» TASK OBJECTIVE: Reproduce the items below, from the line with "The width and height of the screenshot is (1047, 581)." up to and including the line with "Click the person", word for word.

» TASK INPUT:
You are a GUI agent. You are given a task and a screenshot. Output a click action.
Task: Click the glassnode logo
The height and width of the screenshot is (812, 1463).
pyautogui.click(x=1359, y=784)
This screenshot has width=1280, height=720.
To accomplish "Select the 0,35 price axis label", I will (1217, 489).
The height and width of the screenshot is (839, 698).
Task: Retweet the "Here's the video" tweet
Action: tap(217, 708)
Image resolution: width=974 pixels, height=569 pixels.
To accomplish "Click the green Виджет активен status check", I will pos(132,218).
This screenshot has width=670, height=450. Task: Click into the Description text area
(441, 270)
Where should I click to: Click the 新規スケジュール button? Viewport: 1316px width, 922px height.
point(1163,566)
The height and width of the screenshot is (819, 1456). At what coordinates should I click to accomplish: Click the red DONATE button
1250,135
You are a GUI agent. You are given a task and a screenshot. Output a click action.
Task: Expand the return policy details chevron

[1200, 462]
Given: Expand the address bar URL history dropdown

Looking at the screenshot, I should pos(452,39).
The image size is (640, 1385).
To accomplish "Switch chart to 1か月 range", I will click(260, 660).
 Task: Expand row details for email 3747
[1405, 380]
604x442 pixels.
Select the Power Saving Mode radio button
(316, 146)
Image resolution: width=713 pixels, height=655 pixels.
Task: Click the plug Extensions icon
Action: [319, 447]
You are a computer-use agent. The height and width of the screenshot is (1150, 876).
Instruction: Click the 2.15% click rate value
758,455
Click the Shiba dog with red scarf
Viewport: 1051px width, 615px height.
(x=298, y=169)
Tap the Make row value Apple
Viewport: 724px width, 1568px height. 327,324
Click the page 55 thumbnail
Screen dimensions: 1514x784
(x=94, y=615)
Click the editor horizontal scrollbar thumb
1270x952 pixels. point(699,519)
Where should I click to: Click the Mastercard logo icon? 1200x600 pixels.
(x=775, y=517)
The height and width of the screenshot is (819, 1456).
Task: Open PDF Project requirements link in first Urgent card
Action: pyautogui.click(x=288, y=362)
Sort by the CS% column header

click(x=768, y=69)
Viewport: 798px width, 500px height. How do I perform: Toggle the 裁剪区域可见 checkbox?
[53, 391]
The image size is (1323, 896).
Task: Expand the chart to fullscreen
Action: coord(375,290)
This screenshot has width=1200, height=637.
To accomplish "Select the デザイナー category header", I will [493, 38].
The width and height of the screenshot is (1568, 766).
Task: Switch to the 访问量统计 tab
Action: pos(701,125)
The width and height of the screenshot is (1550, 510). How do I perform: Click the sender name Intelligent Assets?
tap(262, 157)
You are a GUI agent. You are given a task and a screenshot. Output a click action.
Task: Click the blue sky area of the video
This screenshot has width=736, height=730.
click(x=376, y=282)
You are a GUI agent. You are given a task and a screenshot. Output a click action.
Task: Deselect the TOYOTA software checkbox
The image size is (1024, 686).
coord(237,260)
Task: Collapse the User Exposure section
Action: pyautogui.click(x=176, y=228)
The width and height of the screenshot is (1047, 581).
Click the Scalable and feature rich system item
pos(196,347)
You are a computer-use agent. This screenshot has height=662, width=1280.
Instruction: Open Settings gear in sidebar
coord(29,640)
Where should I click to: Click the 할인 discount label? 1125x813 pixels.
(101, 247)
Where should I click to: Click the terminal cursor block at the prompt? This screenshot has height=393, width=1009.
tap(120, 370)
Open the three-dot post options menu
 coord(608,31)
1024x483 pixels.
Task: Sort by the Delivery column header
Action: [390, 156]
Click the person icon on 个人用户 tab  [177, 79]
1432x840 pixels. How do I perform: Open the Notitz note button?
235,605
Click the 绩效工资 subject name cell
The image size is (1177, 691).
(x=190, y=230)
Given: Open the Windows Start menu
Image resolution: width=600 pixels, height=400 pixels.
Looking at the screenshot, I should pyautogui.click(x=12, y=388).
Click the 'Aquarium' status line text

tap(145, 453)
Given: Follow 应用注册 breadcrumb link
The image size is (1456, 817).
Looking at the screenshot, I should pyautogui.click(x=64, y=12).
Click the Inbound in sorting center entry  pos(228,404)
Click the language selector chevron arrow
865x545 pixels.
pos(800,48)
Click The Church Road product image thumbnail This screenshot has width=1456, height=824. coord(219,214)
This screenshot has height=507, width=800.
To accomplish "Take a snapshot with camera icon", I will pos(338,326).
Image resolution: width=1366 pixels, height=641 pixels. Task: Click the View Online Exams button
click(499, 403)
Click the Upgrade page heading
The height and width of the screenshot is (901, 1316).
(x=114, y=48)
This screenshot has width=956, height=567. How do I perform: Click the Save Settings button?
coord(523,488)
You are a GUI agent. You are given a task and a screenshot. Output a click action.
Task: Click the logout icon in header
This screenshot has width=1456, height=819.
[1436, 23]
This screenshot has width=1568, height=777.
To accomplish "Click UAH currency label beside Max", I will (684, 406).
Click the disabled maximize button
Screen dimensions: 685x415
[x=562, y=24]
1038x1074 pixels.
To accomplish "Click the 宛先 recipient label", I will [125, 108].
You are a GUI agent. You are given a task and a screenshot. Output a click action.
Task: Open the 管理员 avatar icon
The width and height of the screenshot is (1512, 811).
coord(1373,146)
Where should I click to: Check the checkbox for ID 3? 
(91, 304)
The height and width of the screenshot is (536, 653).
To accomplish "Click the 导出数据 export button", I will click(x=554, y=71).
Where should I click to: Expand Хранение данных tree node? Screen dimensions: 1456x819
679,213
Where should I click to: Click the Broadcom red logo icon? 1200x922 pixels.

» TASK SOLUTION:
The width and height of the screenshot is (1047, 581).
Click the Scalable and feature rich system item
pos(196,347)
You are a computer-use agent. This screenshot has height=662, width=1280.
Instruction: Open Settings gear in sidebar
coord(29,640)
Where should I click to: Click the 할인 discount label? 1125x813 pixels.
(101, 247)
Where should I click to: Click the terminal cursor block at the prompt? This screenshot has height=393, width=1009.
tap(120, 370)
Open the three-dot post options menu
 coord(608,31)
1024x483 pixels.
Task: Sort by the Delivery column header
Action: [390, 156]
Click the person icon on 个人用户 tab  [177, 79]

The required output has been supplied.